UPDATE: I've submitted this issue to Microsoft Connect.
Answer
Most likely, the settings for your server, site or application are set so that "Anonymous Authentication" mode causes page requests to be handled as the IUSR user. It doesn't matter that your application is not requesting impersonation; IIS is forcing it. (By the way, "impersonation" is generic term in Windows-land for assuming another user's credentials. It is not specific to ASP.NET.)
A bit of background:
For security reasons, IIS allows your server to field "anonymous" and "authenticated" requests under different system credentials.
Now, in IIS 7.5, if you have both anonymous authentication and Forms authentication enabled (which is typical), before your website user logs in via Forms, it considers your user "anonymous". After your user logs in with Forms Auth, it considers your user "authenticated."
I found this behavior confusing at first because it's a change from IIS 6.0, which wasn't aware of Forms auth, and considered all Forms-Authenticated users to be anonymous!

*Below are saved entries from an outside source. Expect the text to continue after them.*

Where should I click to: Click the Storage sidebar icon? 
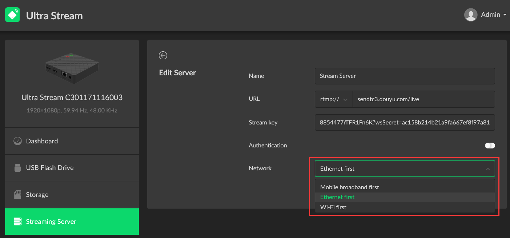coord(17,194)
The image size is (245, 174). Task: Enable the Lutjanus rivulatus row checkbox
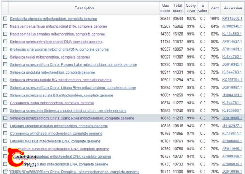pyautogui.click(x=5, y=141)
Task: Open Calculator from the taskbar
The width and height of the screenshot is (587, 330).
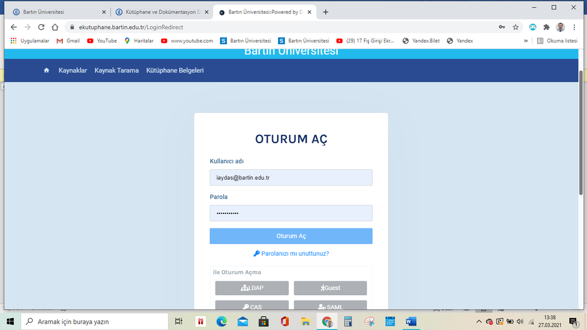Action: tap(347, 321)
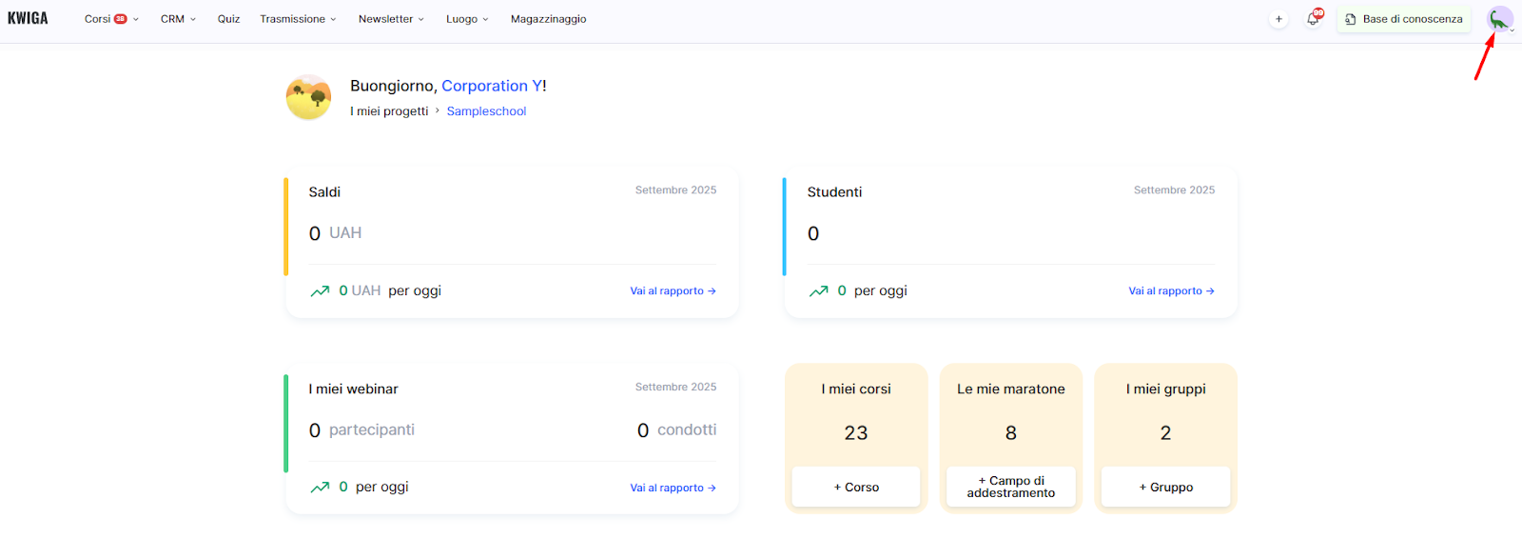Open the Base di conoscenza button
The height and width of the screenshot is (539, 1522).
point(1403,19)
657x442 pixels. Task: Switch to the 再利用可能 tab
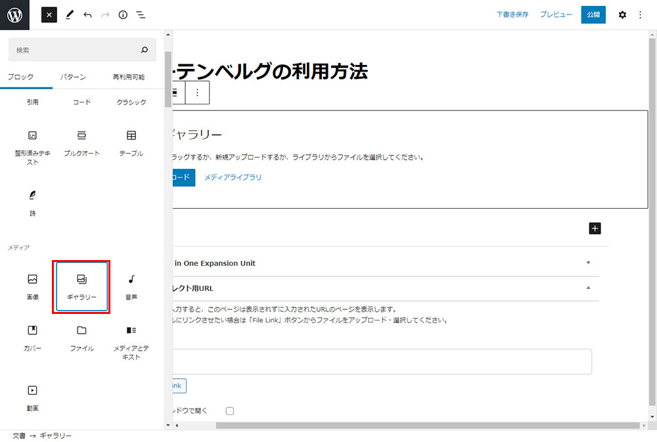(129, 77)
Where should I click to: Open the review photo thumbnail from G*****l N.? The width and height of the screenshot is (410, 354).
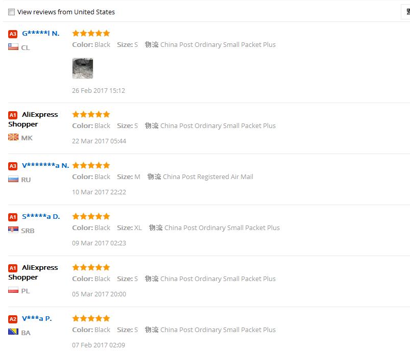[82, 68]
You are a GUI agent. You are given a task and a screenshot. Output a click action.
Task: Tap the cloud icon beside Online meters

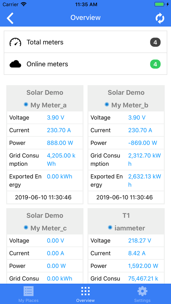coord(15,64)
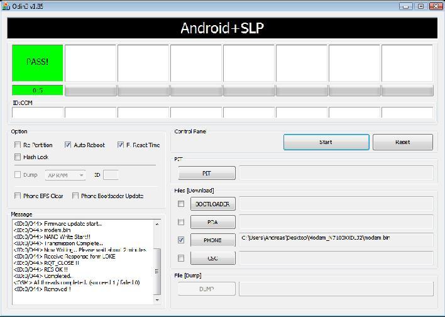This screenshot has width=445, height=317.
Task: Tick the Phone EFS Clear checkbox
Action: coord(18,196)
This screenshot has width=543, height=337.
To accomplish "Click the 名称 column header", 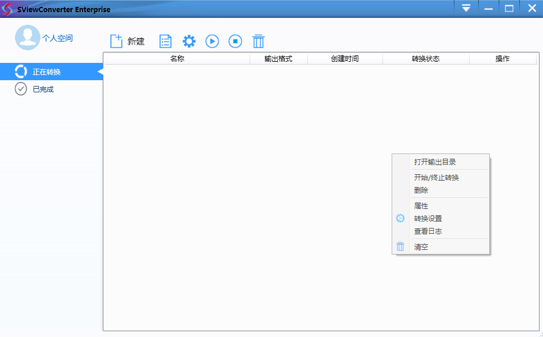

If you want, you can change the identity under which anonymous requests are fielded. My preference (and it sounds like yours too) is that they run under the same system credentials as my site's app pool. To make IIS do that, do the following:
- Open the IIS Manager (inetmgr)
- In the "Connections" panel, drill down to your site's node and select it
- In the right-hand panel, under the "IIS" group, double click the "Authentication" icon.
- Right-click on "Anonymous Authentication" and choose "Edit..." from the context menu.
- In the popup dialog, select the "Application pool identity" radio button.
- Click OK.
Step 5 also confused me at first, because I thought "application pool identity" meant "the application pool pseudo-account" (another new feature in IIS 7.5). What it really means, of course, is "the same account the app pool is configured to run under, whatever that is."
If you want this behavior by default for all of your websites on that server, or even just single application under a particular site, you can configure the authentication options at those levels too. Just select the node you want to configure in the Connections pane, then repeat steps 3-6.